Is TikTok replacing Google? BIG if true…

One industry story that has been building in recent weeks is the growing popularity of TikTok amongst younger audiences, not only for entertainment, but also news and information. 

Back in July, Google SVP Prabhakar Raghavan – who runs the company’s Search, Assistant, Geo, Ads, Commerce and Payment product divisions, spoke at the 2022 Fortune Brainstorm Tech Conference. 

Luckily, TechCrunch were on-hand to report on the event, in which the exec told the audience that: “In our studies, something like almost 40% of young people, when they’re looking for a place for lunch, they don’t go to Google Maps or Search. They go to TikTok or Instagram.”

This, according to New York Times Reporter, Kelly Huang, is part of a wider generational shift in search behaviour, who writing in the publication more recently said

“TikTok’s rise as a discovery tool is part of a broader transformation in digital search. While Google remains the world’s dominant search engine, people are turning to Amazon to search for products, Instagram to stay updated on trends and Snapchat’s Snap Maps to find local businesses. As the digital world continues growing, the universe of ways to find information in it is expanding.”

A positive trend in some respects, because in a digital ecosystem that many feel has been too long monopolised by Google, this kind of diversification represents a much more dynamic – and also accountable – industry. 

However, this shift does not come without its concerns, and was actually earlier this week called ‘a worrying trend’ by the New Statesman. 

The issue of course, as it longsince has been, is fake news.
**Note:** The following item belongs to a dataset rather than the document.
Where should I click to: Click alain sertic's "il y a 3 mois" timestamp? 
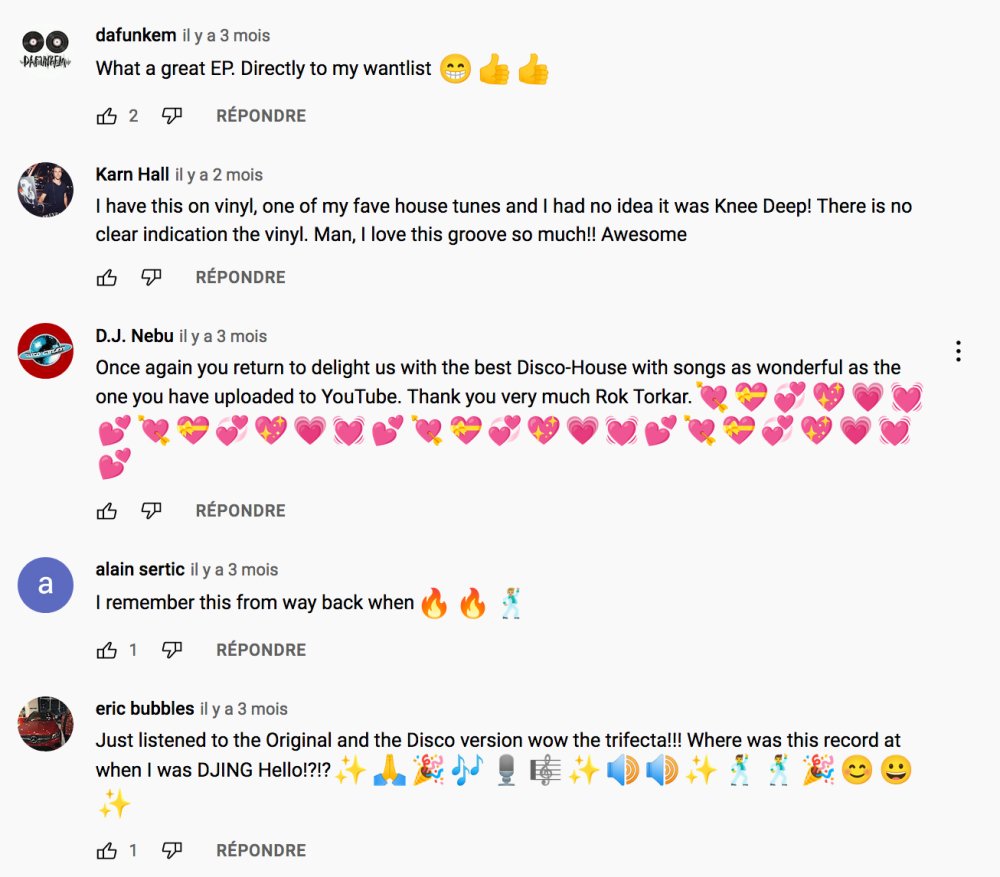(x=234, y=570)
While the social media sphere has created more egalitarian dissemination of information around the world, it clearly remains susceptible to inaccuracies – both of the intentional and non-intentional variety.  

A recent NewsGuard investigation found that almost 1 in 5 searches on prominent news topics on TikTok result in misinformation, including for topics like Covid vaccines, the war in Ukraine, and school shootings. ‘TikTok’s users are consistently fed false and misleading claims,’ the study concludes. 
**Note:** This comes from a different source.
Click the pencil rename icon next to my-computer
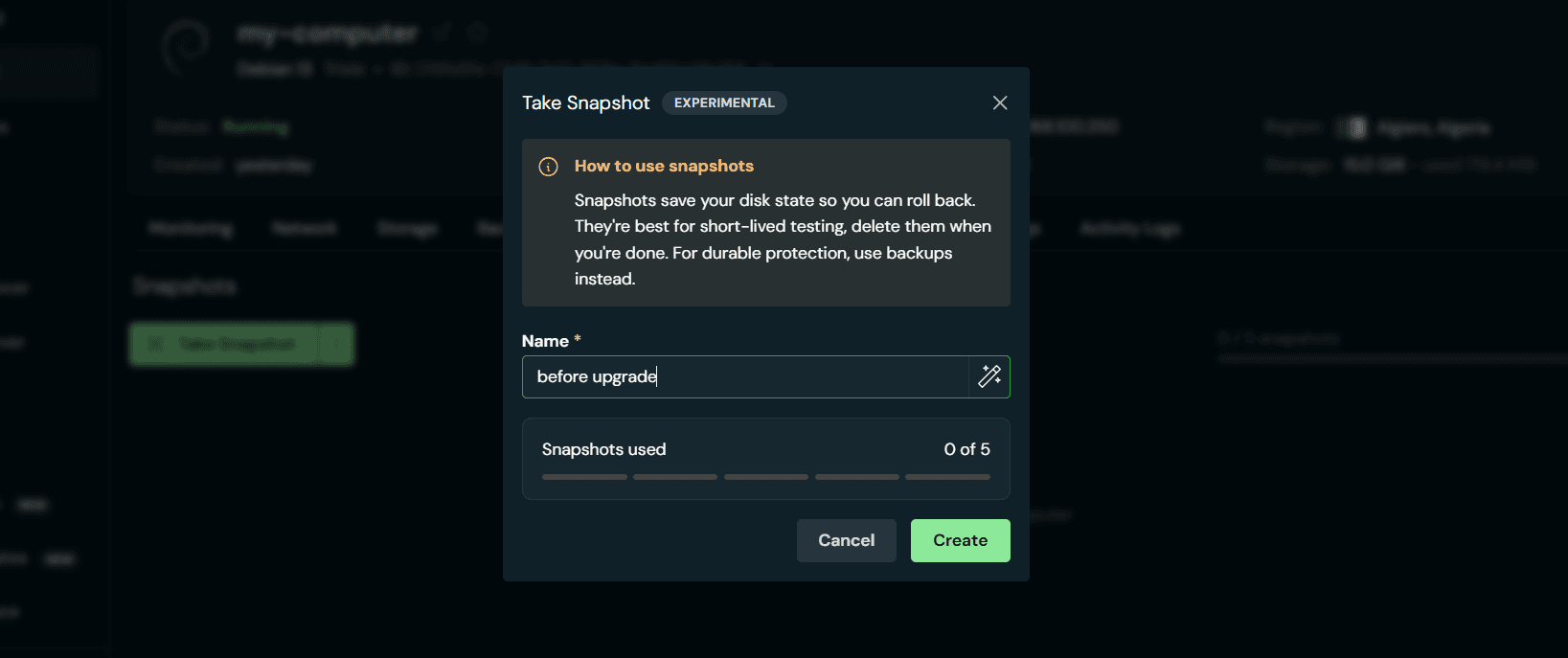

In the afore-mentioned Kelly Huang NYT article, Information and Library Science Professor at the University of North Carolina at Chapel Hill, Francesca Tripodi, explains: “You aren’t really clicking to anything that would lead you out of the app,” she said. “That makes it even more challenging to double-check the information you’re getting is correct.”

And it’s not necessarily just the walled garden effect that presents an issue. When it comes to platforms like Facebook and Twitter, but particularly with a medium like TikTok that is so video and often conversationally-based, how do you stop the spread of fake news?

And where do you draw the line? Do the fact checking police start going around every café on the Champs-Élysées and correcting every misguided view on the Mbappe/Neymar/Messi debate? 

It’s an interesting trend, which brings both positive and negative connotations for the wider social ecosystem, and of course ultimately reinforces the need for a free and fair press that is able to verify universal truths.